Proprio per oggi pomeriggio ha organizzato un webinar sulle implicazioni etiche della rivoluzione digitale. In quella sede verranno anticipate le conclusioni di un rapporto che Domani ha avuto modo di consultare in anteprima. Gli autori del rapporto (Marco Ventura, Branka Marijan, Robert Geraci) evidenziano le problematiche etiche e giuridiche che il mondo digitale porta con sé. Tra queste è ovviamente dedicata una considerazione particolare all’impatto sulla tutela dei diritti civili e, nello specifico, alla tutela della privacy e dei dati personali. Nel documento si sottolinea come già nel 2019 fossero ben 75 i paesi che facevano uso di tecnologie basate sull’utilizzazione dell’intelligenza artificiale a fini di sorveglianza.
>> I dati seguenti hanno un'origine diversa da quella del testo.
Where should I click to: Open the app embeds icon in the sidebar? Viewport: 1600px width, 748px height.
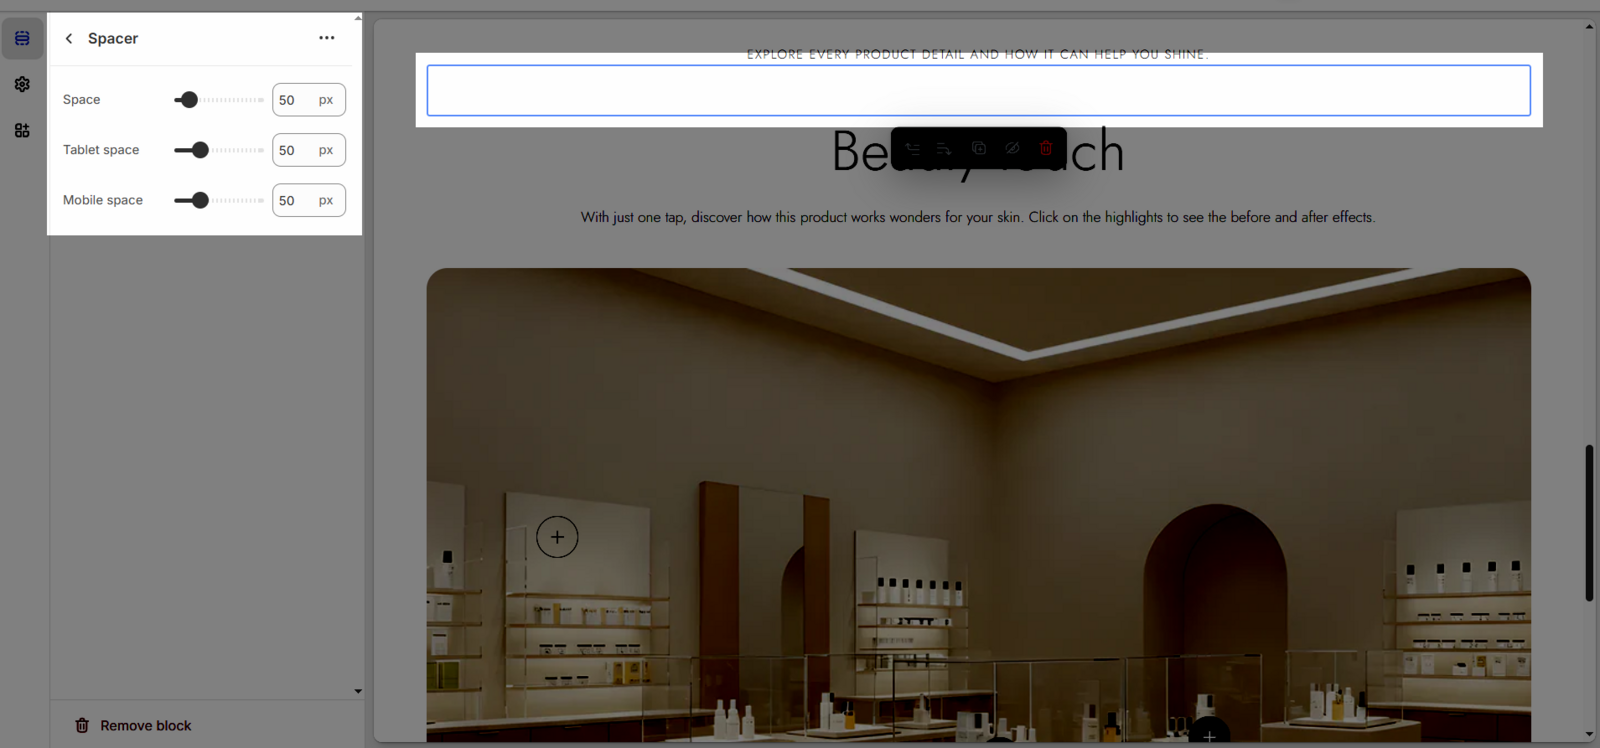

Secondo i redattori del documento «le tecnologie di sorveglianza basate sull’intelligenza artificiale tendono a essere utilizzate in maniera sproporzionata contro minoranze religiose, razziali ed etniche che sono già marginalizzate. Il risultato è che questi gruppi sono soggetti a un più alto livello di controllo sociale e di attenzione da parte delle forze di polizia. Anche se solo in queste fasi iniziali del loro sviluppo le tecnologie per la sorveglianza pongono una seria sfida alla democrazia». Proprio per questo motivo viene evidenziata la necessità di una urgente riflessione globale sul tema. Del resto, il dibattito non è del tutto nuovo, ma è sicuramente più recente la presa di consapevolezza della portata delle tecnologie disponibili e del loro potenziale impatto.
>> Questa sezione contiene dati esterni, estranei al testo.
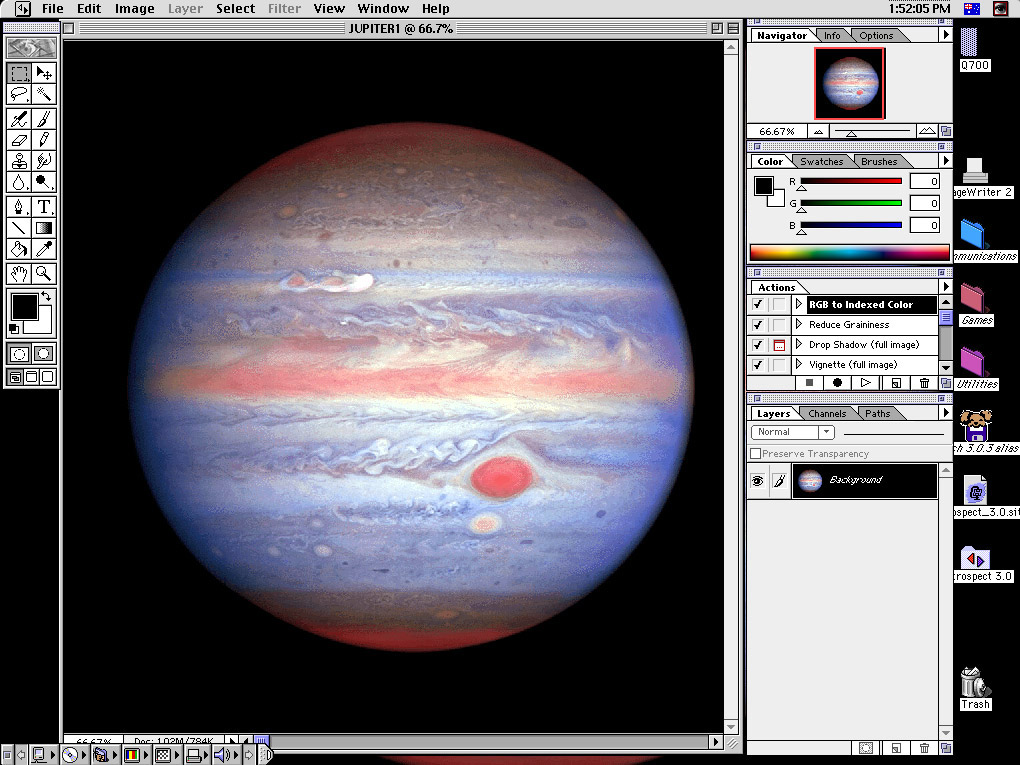Image resolution: width=1020 pixels, height=765 pixels.
Task: Select the Magic Wand tool
Action: pos(44,94)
La storia però ci ha insegnato che spesso sorveglianza e religione si sono incrociate con effetti importanti su tutto l’ordinamento giuridico. Come hanno scritto i giudici statunitensi chiamati a decidere sul caso della sorveglianza del New York police department sui fedeli di religione musulmana: «La situazione che ci troviamo ad affrontare non è nuova. Il nostro paese ha intrapreso scelte simili in altri tempi. Gli ebrei americani durante il periodo influenzato dalla paura del comunismo, gli afroamericani durante le rivolte per i diritti civili, gli americani di origini giapponesi durante le Seconda guerra mondiale sono tutti esempi che tornano alla mente. Ci viene da chiederci perché non riusciamo a vedere con anticipo quello che comprendiamo con il senno di poi, ovvero che la lealtà repubblicana è una questione di cuore e di mente e non di razza, credo o colore della pelle».
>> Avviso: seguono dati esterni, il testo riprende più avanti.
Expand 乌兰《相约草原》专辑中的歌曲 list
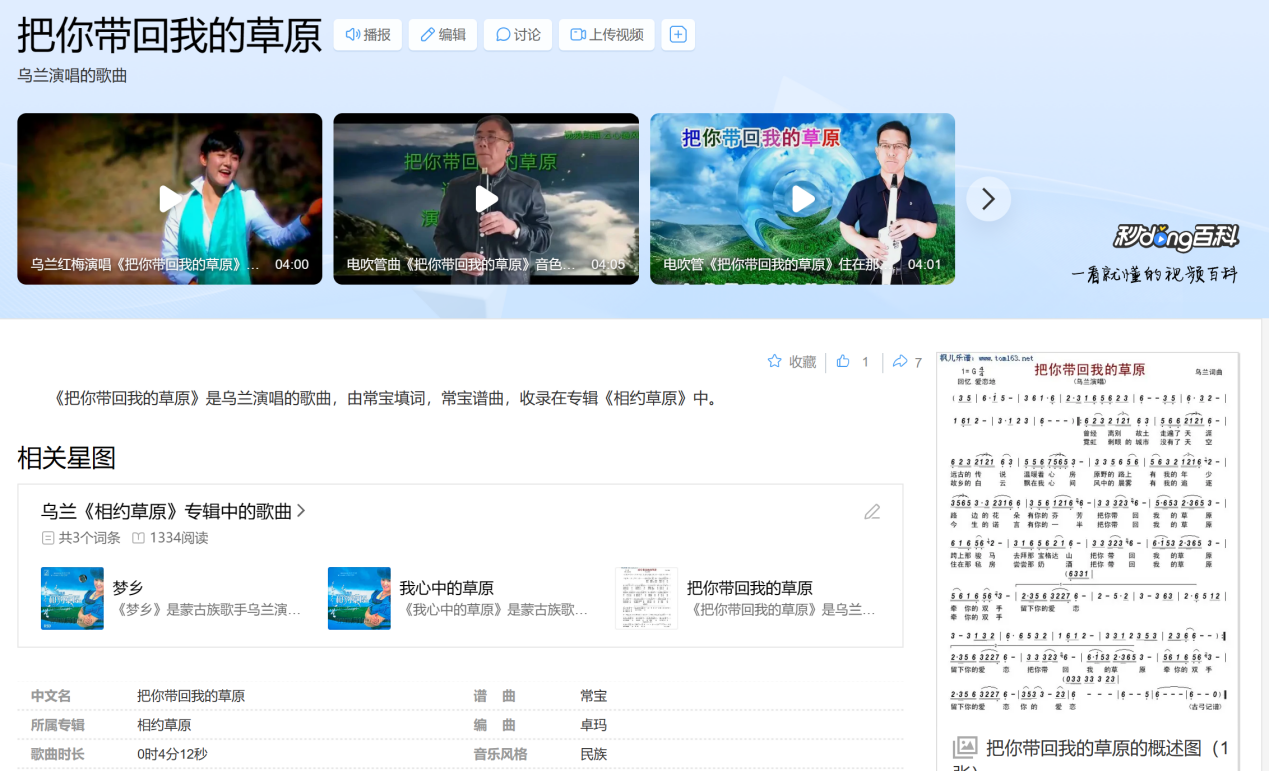coord(173,511)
I casi Burrill e Pegasus ci indicano che oggi il livello dello scontro si è notevolmente innalzato. La possibilità di acquisire dati personali (anche se parzialmente anonimizzati) e l’aumento della superficie di esposizione di ognuno di noi dovrebbero indurci a riflettere sui migliori strumenti di tutela della dignità umana. L’Assemblea parlamentare del consiglio d’Europa nell’approvare un rapporto del Comitato per gli affari giuridici e i diritti umani nel 2015 aveva già sottolineato che «i file di Snowden rivelano come le agenzie di intelligence statunitensi monitorassero soprattutto celebri attivisti musulmani di cittadinanza statunitense, avvocati e politici mediante l’utilizzazione di norme la cui ratio principale era quella di sorvegliare l’attività di terroristi e spie straniere». Un tema, quello della sorveglianza, su cui il rapporto fra diritto e religione ha molto da dire.